I have this project where we store keywords by the hour. Then at the end of the month we sum up the data and move it over to another table for research.
In the past we just stored the keyword, and the datetime in a table labeled after the month that it was in, then just rolled them keywords and summed count over to another table for monthly research.
The problem is that the keywords where being used as the keys for cross referencing them to other data that was collected, and this as we all know is not a good thing.
While the first build works really well for what we had in mind, its just not going to cut it where we are trying to head with it.

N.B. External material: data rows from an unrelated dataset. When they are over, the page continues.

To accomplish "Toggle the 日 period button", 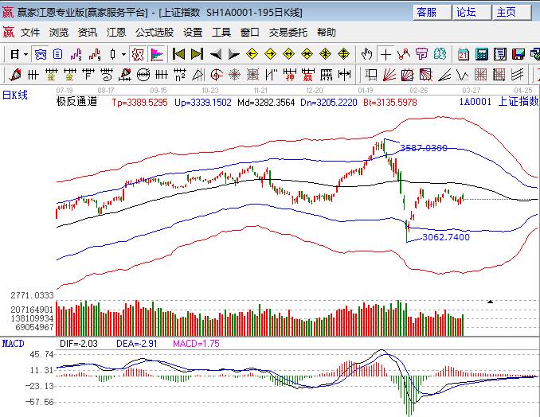I will point(14,54).
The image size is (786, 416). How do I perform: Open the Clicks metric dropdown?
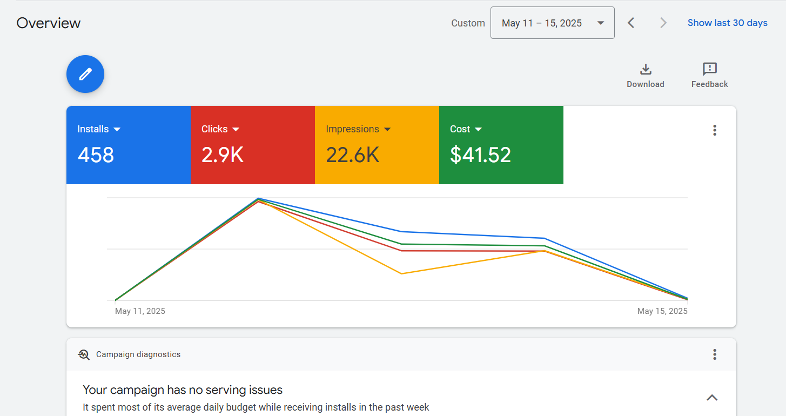point(236,129)
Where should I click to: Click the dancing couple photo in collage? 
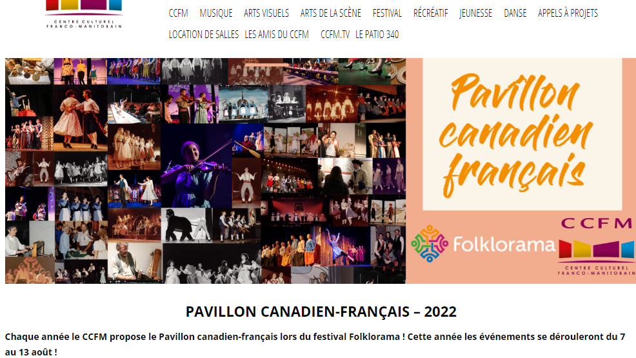pyautogui.click(x=81, y=118)
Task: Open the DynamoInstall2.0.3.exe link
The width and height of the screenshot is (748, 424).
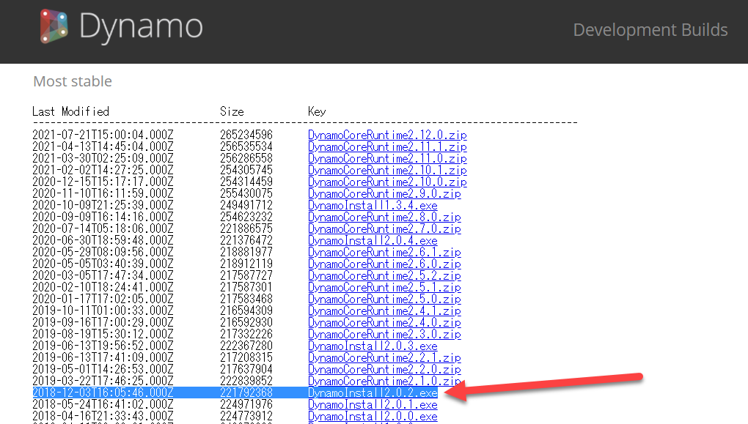Action: pos(372,346)
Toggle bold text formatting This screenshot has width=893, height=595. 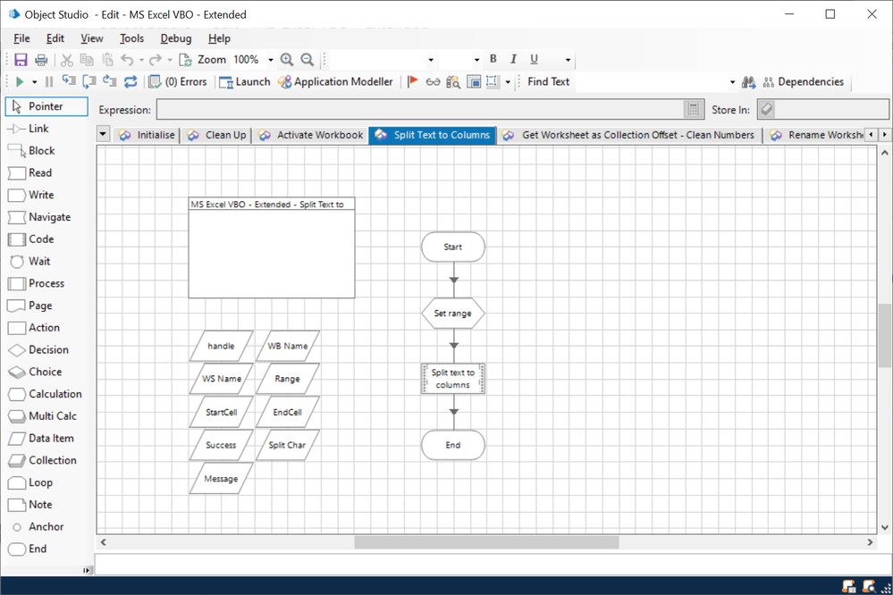point(493,60)
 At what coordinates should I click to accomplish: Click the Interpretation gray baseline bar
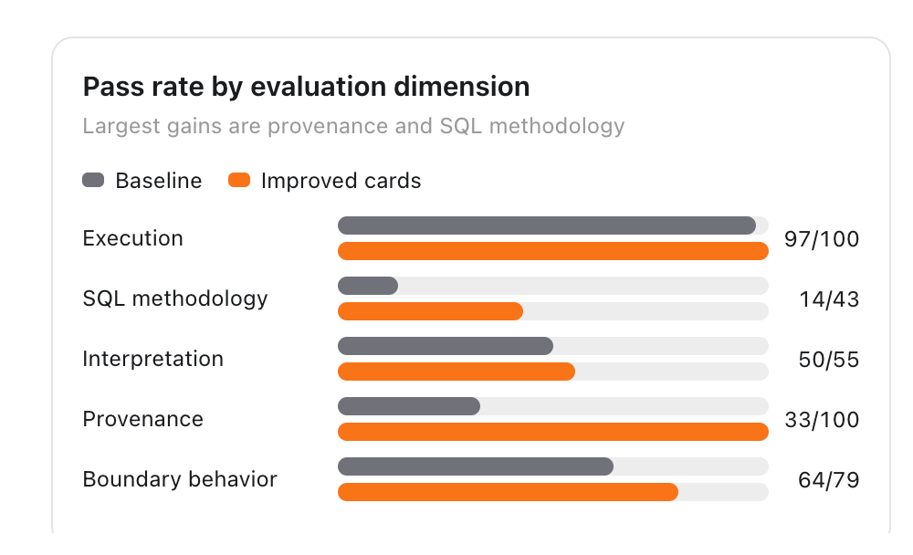pos(446,346)
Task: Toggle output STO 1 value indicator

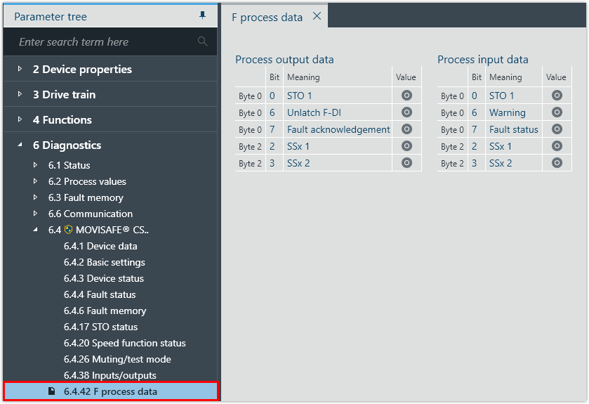Action: pyautogui.click(x=406, y=96)
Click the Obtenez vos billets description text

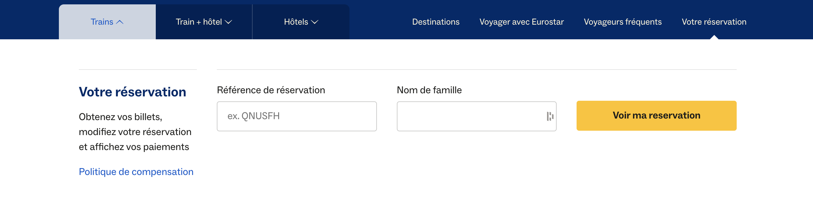(x=135, y=132)

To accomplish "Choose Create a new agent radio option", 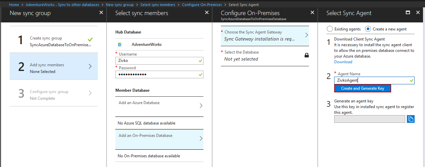I will click(x=368, y=29).
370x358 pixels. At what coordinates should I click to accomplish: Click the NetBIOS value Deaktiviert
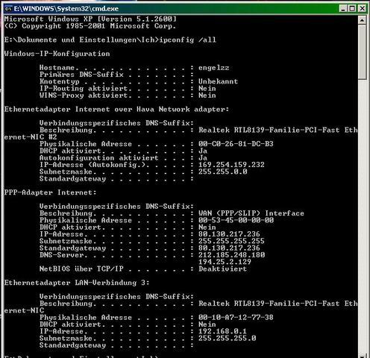(222, 269)
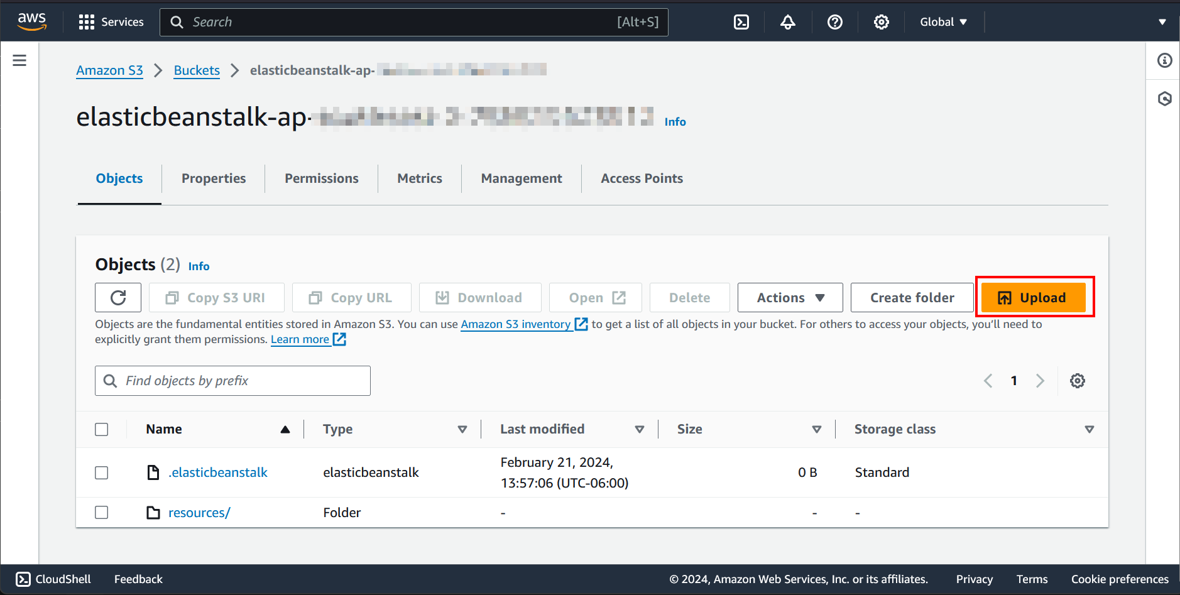The height and width of the screenshot is (595, 1180).
Task: Select the checkbox for resources/ folder
Action: point(101,512)
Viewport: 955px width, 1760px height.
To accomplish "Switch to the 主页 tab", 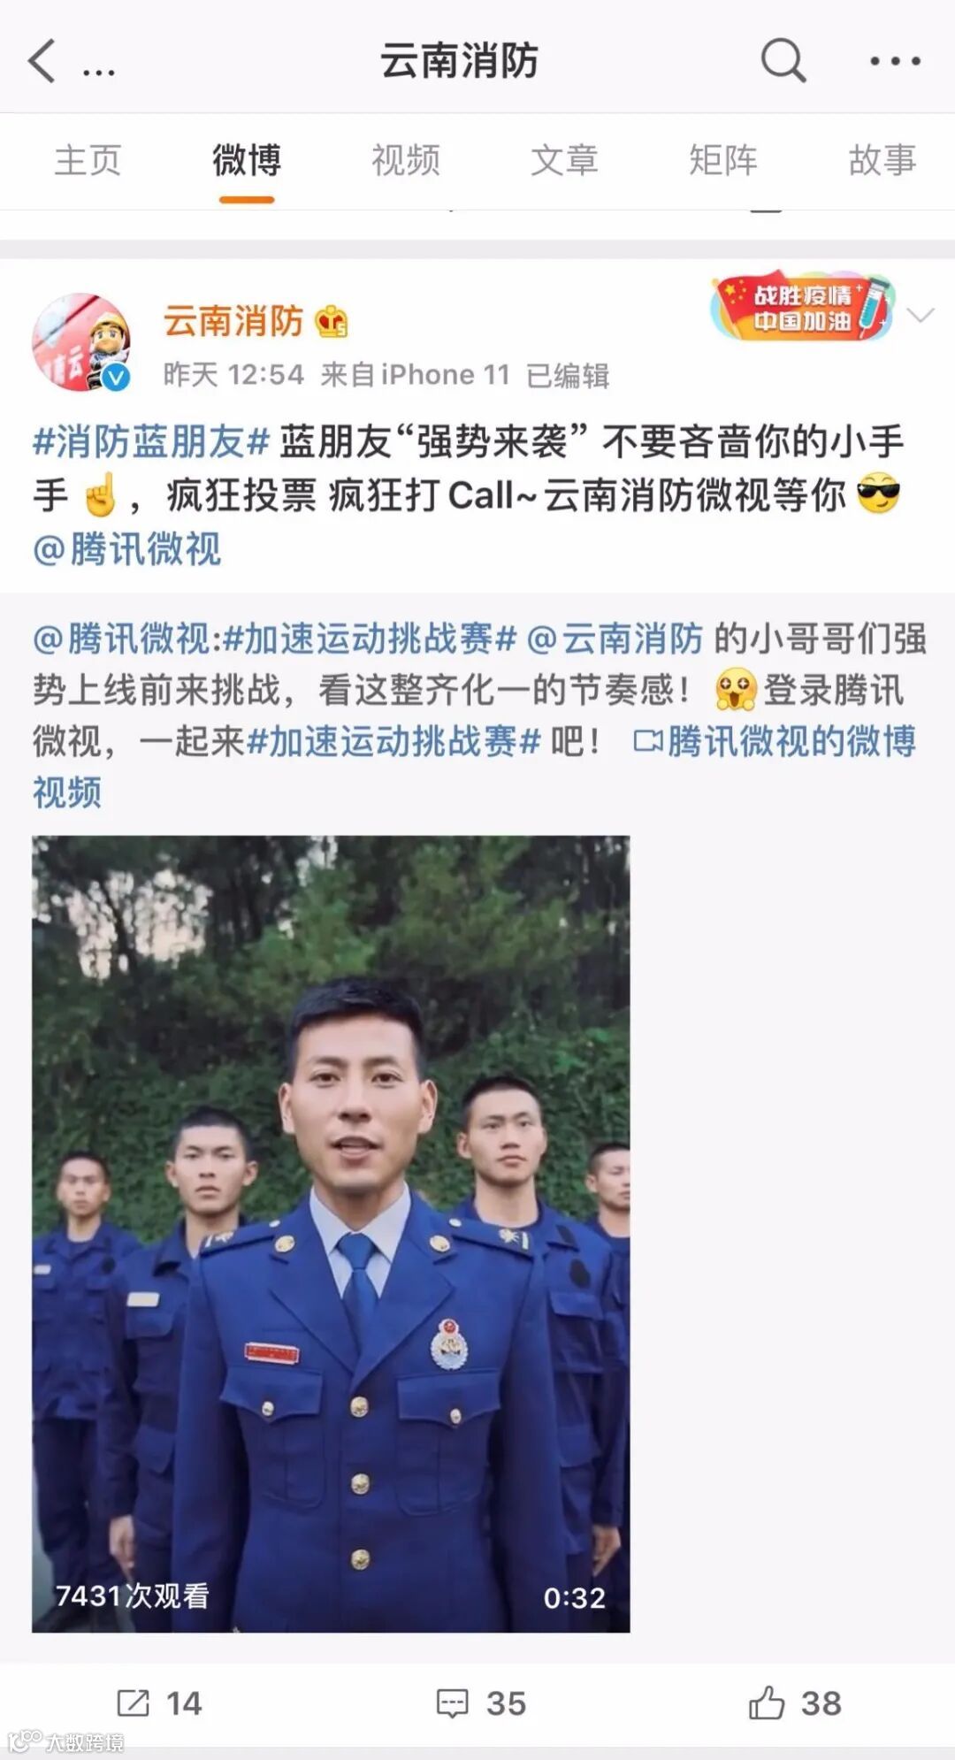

At this point we are looking at around 4 billion unique keywords per month. So I thought about using innodb for the daily data, then using another table with each keyword. That table would hold a years worth of unique keywords(all time) worth of data to assign keys for each keyword.
The problem with this is that the system would be running a lot of inserts into the monthly table with the key, count, and date, however with the central table holding the keyword and key it would mean that the system and the users would all be touching that table and thus create a bottleneck in the system as millions of selects/inserts where run every minute on the one table with over 400 billion keywords, include fulltext searches.
I have looked at using innob, Sphinx, Partitions, and Im just left stumped at what would be the best way to provide very fast search for users on the monthly totals while at the same time reduce the load from the keywords being used as their own keys.
In a nutshell I have a data warehouse project, that Im trying to find a way to keep everyone in line with their keys without causing a bottleneck from the all the queries, updates, and inserts on the central table that would keep all the keys aligned for joins.
So any ideas on the best way to store 400 billion keywords for search, with a key for reference, and still give very fast results?